Was haben diese ‚brutalen Faschisten‘ getan? In der Tat manchmal das Schlimmste, nämlich das ‚Opfer‚ mit der Möglichkeit einer Besserung, wenn nicht Heilung bedroht. Oft ganz unschuldig und unbedarft, weil sie glaubten, dass diese mit der Zeit immer professioneller agierenden Opfer tatsächlich aus ihrer Situation – unter der sie leiden und die für sie, wie sie sagen, unerträglich ist – raus wollen. Weit gefehlt. Diese ‚Opfer‚ haben stets auch willige Helfer und beide brauchen einander oft wechselseitig, um gut gemeinte Verbesserungsvorschläge wegzubeißen: als naiv, kaltherzig oder grausam zu diskreditieren. Ein oft zu hörender Standardspruch lautet, dass man das Opfer ein weiteres Mal zum Opfer macht, wenn man nicht hinreichend und ausdauernd genug würdigt, dass es ein Opfer ist. (Ausführliche Einblicke in diese Thematik: Psychische Heilung aus der Sicht zweier ungleicher Geschwister)

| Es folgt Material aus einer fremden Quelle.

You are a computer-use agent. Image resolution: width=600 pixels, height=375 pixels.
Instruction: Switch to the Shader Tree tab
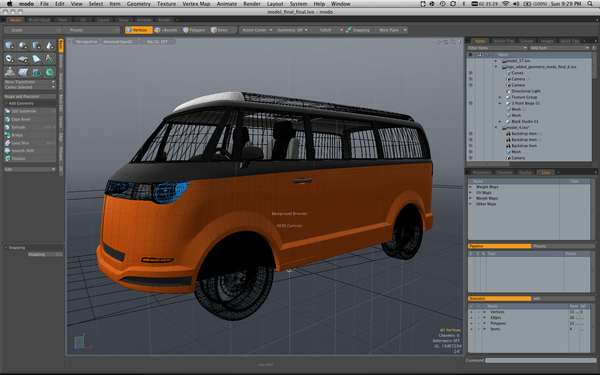[x=503, y=41]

Keine Frage, das gibt es. Eine Frau, die vergewaltigt wurde und nun noch mal detailliert zu allen Aspekten der Tat befragt wird, deren Position, juristisch notwendig, angezweifelt wird, macht einen Spießroutenlauf mit. Jemand der in Armut geboren ist und nun der oft kaltherzigen bis sadistischen Mühle der Bürokratie unterworfen ist und wie ein nichtsnutziger Bittsteller oder gar Dieb behandelt wird, der erleidet strukturelle Gewalt.

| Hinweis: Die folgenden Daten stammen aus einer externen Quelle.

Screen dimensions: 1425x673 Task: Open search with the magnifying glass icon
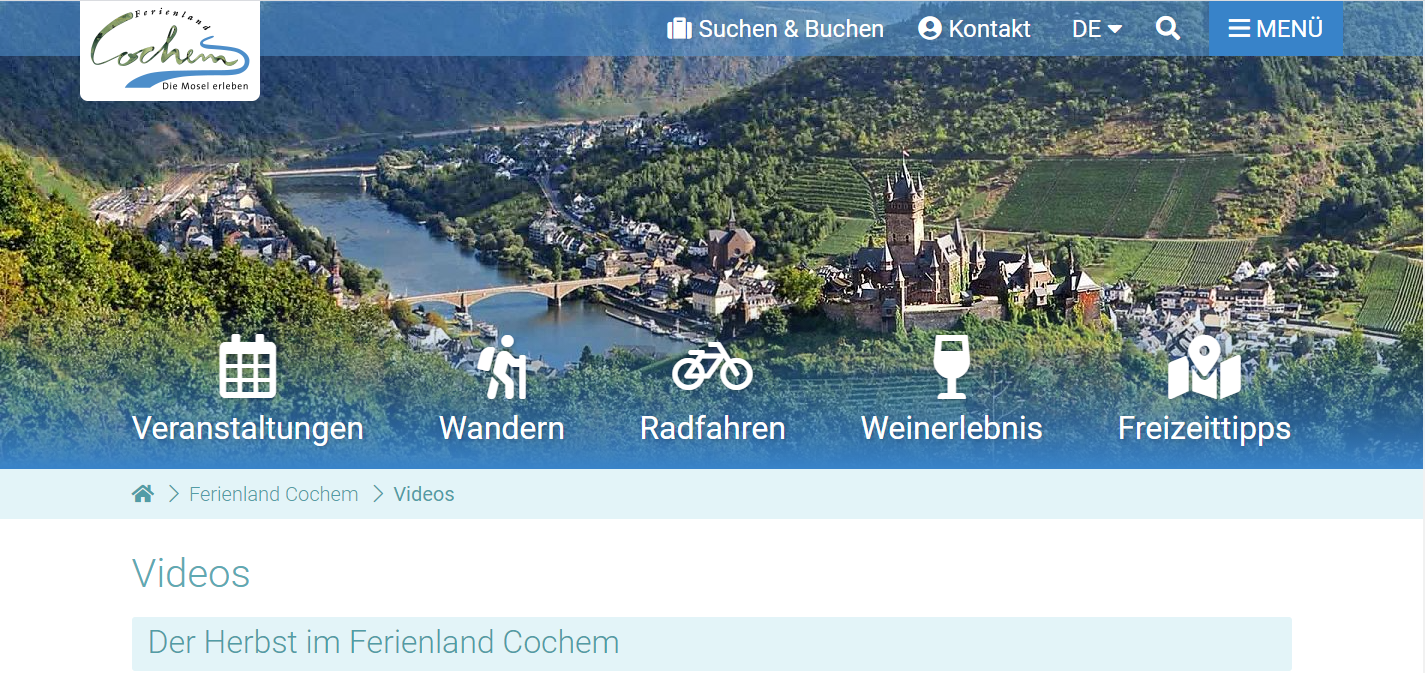[x=1168, y=29]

Aber die Zahl der Opfer scheint immer mehr zuzunehmen und im übergroßen Angebot dessen, was heute alles unter Trauma und strukturelle Gewalt zu fallen scheint, wird jeder fündig, der fündig werden will. Frauen und Behinderte, Menschen mit Migrationshintergrund oder Adipositas, Alte oder Arme, Mobbingopfer oder Rothaarige. jeder der ein bisschen in seiner Biographie sucht, wird Situationen finden, in denen ihm übel mitgespielt wurde und wer wirklich nichts findet, braucht nur ein Buch von Alice Miller zu lesen, dann findet er was, denn es ist wenig übertrieben zu behaupten, dass bei Miller jede Kindheit, eine Kindheit mit Misshandlung ist.

Diejenigen die Opfer als Lebensansatz gewählt haben, haben auch schon eine Idee, was ihr Leid lindern könnte: lebenslange Sonderrechte, maximale Rücksicht und wenn es geht Entschädigung bis zur dauernden Alimentierung. Das ist ein ziemlich narzisstischer und regressiver Traum, der für Kinder angemessen ist. Liebe ohne Gegenleistung, allein dafür, dass man auf der Welt ist, maximale Versorgung und Rücksicht, das bekommen Säuglinge. Man freut sich, egal ob sie pupsen oder lachen, ist in heller Aufregung um ihr Wohlergehen und tut einiges dafür, dass sie es gut haben. Mit dem Alter wird man selbstständiger, freier und kann besser auf sich alleine achten. Wer in dem geschlossenen Denkansatz des andauernden Opfers gelandet ist, will von der kindlichen Sicht auch als Erwachsener nicht lassen.

Wer nun daherkommt und die Opfer mit Linderung oder Heilung bedroht, wird auch ganz folgerichtig nicht als Helfer oder Verbündeter, sondern als Feind wahrgenommen. Denn wer war man vorher oder was wäre die Alternative? Im guten Fall war oder ist man einer von den vielen aus dem Mainstream, der sich anstrengen und abstrampeln muss, um wahrgenommen zu werden, ein Schicksal was die meisten teilen. Doch als Opfer ist man sofort in einer Sonderrolle. Man ist wer und man hat auf einmal was zu sagen, man kann Rücksicht einfordern, je schlimmer es einem geht, umso mehr. Der Zielkonflikt, der sekundäre Gewinn. Weil es mir schlecht geht, geht es mir gut, bekomme ich Zuwendung, Aufmerksamkeit, Gratifikationen.